Species of bacterium

Streptomyces hygroscopicus is a bacterial species in the genus Streptomyces. It was first described by Hans Laurits Jensen in 1931.

== Biochemistry ==
Cultures of different strains of S. hygroscopicus can be used to produce several chemical compounds or enzymes.

=== Small molecules ===

==== Immunosuppressants ====
Sirolimus (also known as rapamycin) is an antifungal and immunosuppressant that has been isolated from S. hygroscopicus from soil samples from Easter Island. Ascomycin is another immunosuppressant produced by some strains of S. hygroscopicus; it has a similar structure to sirolimus and can be used to treat autoimmune diseases and skin diseases and can help prevent rejection after an organ transplant.

==== Antibiotics ====
The antibiotics geldanamycin, hygromycin B, nigericin, validamycin, clethramycin, and cyclothiazomycin are found in S. hygroscopicus. Clethramycin shows antifungal activity against the fungi Aspergillus, Candida, and Cryptococcus.The biosynthesis of clethramycin gene cluster was identified in Streptomyces mediocidicus strain ATCC23936.

==== Experimental cancer drugs ====
Indolocarbazoles can be found in S. hygroscopicus .

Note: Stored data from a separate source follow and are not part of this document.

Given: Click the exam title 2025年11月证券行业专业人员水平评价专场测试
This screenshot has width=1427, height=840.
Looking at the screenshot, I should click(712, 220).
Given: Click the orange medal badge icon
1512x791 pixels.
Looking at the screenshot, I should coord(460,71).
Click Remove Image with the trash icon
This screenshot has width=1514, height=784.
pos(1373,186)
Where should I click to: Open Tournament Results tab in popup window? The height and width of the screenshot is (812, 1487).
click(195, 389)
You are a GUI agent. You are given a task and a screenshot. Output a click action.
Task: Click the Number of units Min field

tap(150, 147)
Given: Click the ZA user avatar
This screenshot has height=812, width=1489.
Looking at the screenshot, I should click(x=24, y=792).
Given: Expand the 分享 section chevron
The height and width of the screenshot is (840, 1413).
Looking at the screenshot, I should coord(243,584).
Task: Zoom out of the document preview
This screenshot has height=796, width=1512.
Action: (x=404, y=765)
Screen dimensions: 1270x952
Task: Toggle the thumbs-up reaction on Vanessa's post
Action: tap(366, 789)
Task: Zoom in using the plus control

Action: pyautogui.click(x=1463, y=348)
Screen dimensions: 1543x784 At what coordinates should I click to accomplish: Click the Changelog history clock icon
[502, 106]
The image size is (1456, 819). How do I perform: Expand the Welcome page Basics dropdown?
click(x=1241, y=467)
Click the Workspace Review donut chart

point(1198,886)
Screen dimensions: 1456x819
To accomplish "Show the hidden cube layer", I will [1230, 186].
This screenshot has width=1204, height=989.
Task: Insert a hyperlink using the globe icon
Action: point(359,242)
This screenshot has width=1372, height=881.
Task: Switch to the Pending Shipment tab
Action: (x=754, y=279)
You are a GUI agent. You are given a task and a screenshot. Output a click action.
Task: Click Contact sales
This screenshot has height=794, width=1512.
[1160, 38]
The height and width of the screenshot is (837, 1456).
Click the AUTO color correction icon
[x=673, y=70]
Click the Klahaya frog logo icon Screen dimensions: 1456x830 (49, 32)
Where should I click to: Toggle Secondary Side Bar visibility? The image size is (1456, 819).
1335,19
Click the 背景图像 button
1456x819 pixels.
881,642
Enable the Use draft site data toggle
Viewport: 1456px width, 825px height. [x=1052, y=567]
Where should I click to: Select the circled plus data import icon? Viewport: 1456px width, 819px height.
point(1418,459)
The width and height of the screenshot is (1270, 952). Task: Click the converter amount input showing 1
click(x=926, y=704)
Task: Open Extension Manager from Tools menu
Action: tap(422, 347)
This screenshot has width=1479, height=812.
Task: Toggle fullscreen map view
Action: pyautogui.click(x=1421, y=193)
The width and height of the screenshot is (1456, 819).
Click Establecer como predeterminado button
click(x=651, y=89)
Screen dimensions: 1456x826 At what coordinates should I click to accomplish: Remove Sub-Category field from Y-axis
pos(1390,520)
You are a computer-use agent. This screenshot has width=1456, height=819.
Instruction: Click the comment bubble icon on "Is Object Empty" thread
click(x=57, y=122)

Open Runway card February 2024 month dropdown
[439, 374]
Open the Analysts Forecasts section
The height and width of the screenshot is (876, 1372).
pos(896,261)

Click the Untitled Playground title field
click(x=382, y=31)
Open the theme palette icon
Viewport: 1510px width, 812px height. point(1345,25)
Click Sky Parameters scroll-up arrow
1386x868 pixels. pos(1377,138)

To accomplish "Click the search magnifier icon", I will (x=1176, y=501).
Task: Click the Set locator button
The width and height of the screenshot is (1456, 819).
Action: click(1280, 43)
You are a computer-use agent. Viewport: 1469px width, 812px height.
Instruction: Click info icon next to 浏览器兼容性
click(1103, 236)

==== Anthelmintics and insecticides ====
Milbemycin and milbemycin oxime can be found in S. hygroscopicus cultures.

==== Herbicide ====
S. hygroscopicus also produces the natural herbicide bialaphos.

=== Enzymes ===
The enzymes alpha,alpha-trehalose-phosphate synthase (GDP-forming), carboxyvinyl-carboxyphosphonate phosphorylmutase, and hygromycin-B kinase can be isolated from cultures of S. hygroscopicus.